1) An automatic IRA is a way to help workers save for themselves with a transportable savings account.

2) The cost to all of us is more people don’t start saving for retirement.

3) The 50 million new American workers who will be encouraged to save.

4) Encouraging low-income workers to save.

5) The IRA is a simple and practical way to save.

6) Small businesses that can’t match employee contributions can still provide an attractive savings vehicle to their workers.

Of the options, a majority found the first two “very convincing.” The rest ranged from 33-47 percent.

The most persuasive message in support of the Auto IRA proposal focuses on the portability of the account and the idea that it “enables workers to help themselves.” Promoting personal responsibility is a persuasive message in support of the Auto IRA. Another strong message highlights the cost to all Americans in the future if we do not encourage people to save for retirement now.
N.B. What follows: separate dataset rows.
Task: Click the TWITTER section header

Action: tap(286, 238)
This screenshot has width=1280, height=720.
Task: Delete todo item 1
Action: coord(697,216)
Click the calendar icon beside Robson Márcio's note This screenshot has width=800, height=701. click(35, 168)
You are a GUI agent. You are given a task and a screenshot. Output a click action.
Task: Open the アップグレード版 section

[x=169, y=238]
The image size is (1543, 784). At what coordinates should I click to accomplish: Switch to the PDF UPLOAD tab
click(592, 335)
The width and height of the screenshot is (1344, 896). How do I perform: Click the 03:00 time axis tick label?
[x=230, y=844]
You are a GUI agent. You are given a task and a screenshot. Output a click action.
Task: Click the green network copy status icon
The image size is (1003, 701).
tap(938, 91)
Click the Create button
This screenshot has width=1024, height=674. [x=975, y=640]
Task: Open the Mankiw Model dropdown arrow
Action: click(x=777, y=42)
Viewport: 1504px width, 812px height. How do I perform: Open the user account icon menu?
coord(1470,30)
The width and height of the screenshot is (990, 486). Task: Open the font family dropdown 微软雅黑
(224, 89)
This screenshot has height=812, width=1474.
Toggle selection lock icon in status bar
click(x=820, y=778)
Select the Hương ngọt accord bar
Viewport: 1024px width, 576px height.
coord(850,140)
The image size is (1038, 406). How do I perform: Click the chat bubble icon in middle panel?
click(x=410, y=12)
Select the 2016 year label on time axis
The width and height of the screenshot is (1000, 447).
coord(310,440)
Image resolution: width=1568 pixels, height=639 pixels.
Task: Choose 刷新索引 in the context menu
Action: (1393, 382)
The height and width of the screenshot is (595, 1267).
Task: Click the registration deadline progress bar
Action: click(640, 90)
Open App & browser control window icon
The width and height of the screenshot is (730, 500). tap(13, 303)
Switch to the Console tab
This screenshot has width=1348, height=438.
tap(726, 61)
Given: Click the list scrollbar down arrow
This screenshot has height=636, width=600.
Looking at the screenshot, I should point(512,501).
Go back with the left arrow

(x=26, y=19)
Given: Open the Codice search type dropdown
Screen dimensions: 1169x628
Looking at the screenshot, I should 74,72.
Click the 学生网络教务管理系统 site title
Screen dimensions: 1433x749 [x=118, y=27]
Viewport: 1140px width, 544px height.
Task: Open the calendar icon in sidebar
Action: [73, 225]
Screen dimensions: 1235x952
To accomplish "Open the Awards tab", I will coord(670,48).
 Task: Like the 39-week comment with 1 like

The interesting takeaway for policymakers looking to construct popular financial savings legislation and then sell it to citizens is that the idea of automatic enrollment is complimented nicely by a separate idea that is still is part of the bigger theme of simplicity: Portability. What people appeared to tell this pollster was that they preferred the simplest of products: One account that goes with you to any job. Message to financial professionals: The 401k rollover process is cumbersome and annoying.

Again, automatic enrollment is popular whether these specific messages are attached to it. But if you’re looking to devise a law that people support today, and will result in a product they’re likely to support and use 10 years from now, portability should be part or your legislation.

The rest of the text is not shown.